Essa relação entre verdade e amor nas situações conflitantes do
dia a dia não é de fácil compreensão, tampouco de fácil
realização. Quase sempre ficamos em maus lençóis. Como falar a
verdade sem desgraçar alguém? Como promover a verdade sem causar
ódio ou dano às pessoas? E o que fazer quando amamos demais, ao
ponto de nos abestalharmos? O amor nos deixa tolos, abobados e
bestas?
Tomemos muito cuidado com o que estamos fazendo conosco e aos filhos
no tocante à educação. Os filhos precisam respeitar e vislumbrar
nos pais um modelo de comportamento ético. Pais infiéis geram
filhos infiéis. Pais mentirosos geram filhos mentirosos. Pais
ignorantes geram filhos ignorantes e assim por diante. Numa época em
que as famílias de modelo patriarcal estão em demolição pela
ausência da figura do pai, no sentido de sua omissão e de sua
liderança, as famílias acabam se maternalizando por demais, uma vez
que a liderança e a disciplina, tão próprias aos pais para formar
os filhos em geral, ficam restritas aos zelo das mães, que não
poupam esforços e sacrifícios para fazer as vezes do próprio pai
dentro da família. Porém, mesmo que a família nuclear esteja bem
composta, o que está se tornando cada vez mais raro, pois
encontramos, com mais frequência, as famílias fragmentadas, ainda
assim não se percebe uma preocupação explícita dos pais em
disciplinar os filhos; combinar horário; afastar a mentira; falar
com autoridade; cumprir regras; fidelidade no matrimônio;
compromisso com Deus...
Atitudes como estas, cada vez menos presentes no convívio familiar,
demonstram que acima do amor deve vir o compromisso com a verdade,
que está na linha da lei e da formação da personalidade. Imagine a
primeira reação de um filho ao flagrar os pais na mentira.
Todos nós devemos aprender mais com a verdade, e não fugir dela.

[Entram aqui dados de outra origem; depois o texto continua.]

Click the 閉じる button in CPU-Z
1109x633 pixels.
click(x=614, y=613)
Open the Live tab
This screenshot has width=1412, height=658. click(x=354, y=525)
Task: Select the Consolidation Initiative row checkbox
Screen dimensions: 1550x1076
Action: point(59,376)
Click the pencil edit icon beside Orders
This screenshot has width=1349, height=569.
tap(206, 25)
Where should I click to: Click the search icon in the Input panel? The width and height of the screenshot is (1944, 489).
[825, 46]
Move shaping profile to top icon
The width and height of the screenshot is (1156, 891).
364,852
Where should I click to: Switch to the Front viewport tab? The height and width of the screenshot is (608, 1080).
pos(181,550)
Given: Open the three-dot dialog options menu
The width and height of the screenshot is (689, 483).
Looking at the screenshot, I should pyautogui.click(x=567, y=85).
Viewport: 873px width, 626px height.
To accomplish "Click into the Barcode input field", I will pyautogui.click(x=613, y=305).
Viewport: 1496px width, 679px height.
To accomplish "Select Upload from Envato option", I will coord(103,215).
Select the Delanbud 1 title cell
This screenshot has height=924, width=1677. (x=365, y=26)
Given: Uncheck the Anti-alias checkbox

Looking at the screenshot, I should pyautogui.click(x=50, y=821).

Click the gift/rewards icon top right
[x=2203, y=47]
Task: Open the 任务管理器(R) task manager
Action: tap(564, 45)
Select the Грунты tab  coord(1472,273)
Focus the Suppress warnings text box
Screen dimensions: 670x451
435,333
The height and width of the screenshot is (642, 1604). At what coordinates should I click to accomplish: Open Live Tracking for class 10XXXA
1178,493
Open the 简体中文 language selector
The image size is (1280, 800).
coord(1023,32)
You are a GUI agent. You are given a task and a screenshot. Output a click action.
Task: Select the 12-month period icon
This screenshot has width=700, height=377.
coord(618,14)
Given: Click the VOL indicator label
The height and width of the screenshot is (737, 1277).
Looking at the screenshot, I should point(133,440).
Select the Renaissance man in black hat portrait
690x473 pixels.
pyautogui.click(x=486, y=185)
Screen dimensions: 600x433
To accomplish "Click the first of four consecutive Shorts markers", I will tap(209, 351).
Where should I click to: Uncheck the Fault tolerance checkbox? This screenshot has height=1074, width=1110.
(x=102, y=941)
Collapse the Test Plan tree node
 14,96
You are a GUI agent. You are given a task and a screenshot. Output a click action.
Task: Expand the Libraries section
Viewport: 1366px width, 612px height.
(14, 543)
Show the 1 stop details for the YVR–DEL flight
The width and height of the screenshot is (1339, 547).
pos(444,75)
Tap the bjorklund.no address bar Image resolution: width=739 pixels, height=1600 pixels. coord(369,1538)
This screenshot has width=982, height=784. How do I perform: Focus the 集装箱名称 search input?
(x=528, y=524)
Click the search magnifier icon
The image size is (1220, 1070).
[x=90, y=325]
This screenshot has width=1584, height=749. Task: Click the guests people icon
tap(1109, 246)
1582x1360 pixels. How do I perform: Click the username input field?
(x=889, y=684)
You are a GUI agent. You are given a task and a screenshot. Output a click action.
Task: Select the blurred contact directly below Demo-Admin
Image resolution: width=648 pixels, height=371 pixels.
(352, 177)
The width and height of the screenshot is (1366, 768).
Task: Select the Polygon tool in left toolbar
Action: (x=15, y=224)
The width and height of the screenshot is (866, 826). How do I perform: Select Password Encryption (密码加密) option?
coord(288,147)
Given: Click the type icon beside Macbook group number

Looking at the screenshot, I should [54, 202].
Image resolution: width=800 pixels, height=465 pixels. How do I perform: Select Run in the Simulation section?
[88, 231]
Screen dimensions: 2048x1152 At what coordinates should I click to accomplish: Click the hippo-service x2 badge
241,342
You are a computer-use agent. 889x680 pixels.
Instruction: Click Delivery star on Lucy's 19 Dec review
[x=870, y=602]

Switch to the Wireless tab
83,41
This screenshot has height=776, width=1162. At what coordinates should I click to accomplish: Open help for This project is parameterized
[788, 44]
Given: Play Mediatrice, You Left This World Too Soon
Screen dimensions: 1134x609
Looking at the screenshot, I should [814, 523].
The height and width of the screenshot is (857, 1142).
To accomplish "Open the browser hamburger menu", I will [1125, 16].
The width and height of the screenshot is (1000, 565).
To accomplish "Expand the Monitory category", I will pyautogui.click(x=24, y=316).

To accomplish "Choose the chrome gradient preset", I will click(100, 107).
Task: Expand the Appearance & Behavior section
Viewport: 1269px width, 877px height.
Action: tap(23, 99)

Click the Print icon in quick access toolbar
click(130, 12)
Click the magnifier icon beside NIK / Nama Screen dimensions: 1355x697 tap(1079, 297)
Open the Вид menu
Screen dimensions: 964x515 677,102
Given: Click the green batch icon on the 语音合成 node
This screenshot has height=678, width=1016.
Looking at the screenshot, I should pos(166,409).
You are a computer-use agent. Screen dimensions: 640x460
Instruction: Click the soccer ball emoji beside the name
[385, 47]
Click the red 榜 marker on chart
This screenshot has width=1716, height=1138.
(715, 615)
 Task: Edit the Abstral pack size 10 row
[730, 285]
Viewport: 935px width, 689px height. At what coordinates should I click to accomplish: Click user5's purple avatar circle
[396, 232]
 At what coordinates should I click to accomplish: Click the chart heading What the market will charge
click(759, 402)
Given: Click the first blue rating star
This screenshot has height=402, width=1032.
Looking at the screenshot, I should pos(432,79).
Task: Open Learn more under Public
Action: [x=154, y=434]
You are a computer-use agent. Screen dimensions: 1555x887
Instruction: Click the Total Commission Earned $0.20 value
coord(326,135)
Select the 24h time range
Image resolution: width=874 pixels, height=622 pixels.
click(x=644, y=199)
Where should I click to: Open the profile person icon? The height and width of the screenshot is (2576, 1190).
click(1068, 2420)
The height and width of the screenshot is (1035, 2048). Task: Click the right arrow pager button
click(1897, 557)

Engraçado, não suportamos a verdade. No mais das vezes, preferimos
o amor à verdade. Queremos muito mais massagear o nosso ego com
carinhos e afagos, ouvindo o que se gosta, afirmando o que se pensa,
do que ouvir a verdade; que precisamos corrigir isso ou aquilo, pedir
desculpas quando ofender alguém, assumir as consequências pelos
malfeitos. Não podemos mais deixar pra lá, esquecer e fazer de
conta que nada aconteceu. Errou, tem que aguentar as consequências,
a fim de se evitar não repetir os erros.
Em decorrência disso, estamos produzindo pessoas menos resistentes
às adversidades da vida, ao sofrimento, à dor. O erro está
justamente na formação. Não devemos somente passar a mão na
cabeça dos filhos toda vez que eles errarem e chorarem, mas
precisamos mostrar-lhes, pelo diálogo e pela conduta, que é
possível aprender com os erros, e que o sofrimento é uma ótima
escola.
O fato é simples: Poucos de nós suportam a verdade. Entre o amor e
a verdade é preciso considerar algo. Nem um dos dois é suficiente e
absoluto para viver bem. Só o amor nos deixa tontos, meio que
vulneráveis diante das atrocidades da natureza humana. Só a verdade
pode gerar homens totalitários e absolutos, incapazes de recuar, de
relevar, de se soltar um pouco, de se despreder das convicções e
assumir que precisa mudar.
Verdade demais pode afastar os amigos da gente, uma vez que ninguém
é perfeito. Amor demais pode nos arrastar para a bobagem, na medida
em que se perde a admiração e o brilho. Em geral, é muito perigoso
quando escolhemos uma em detrimento da outra. O mais razoável seria
escolhermos uma e outra em nossas ações, e não uma à outra.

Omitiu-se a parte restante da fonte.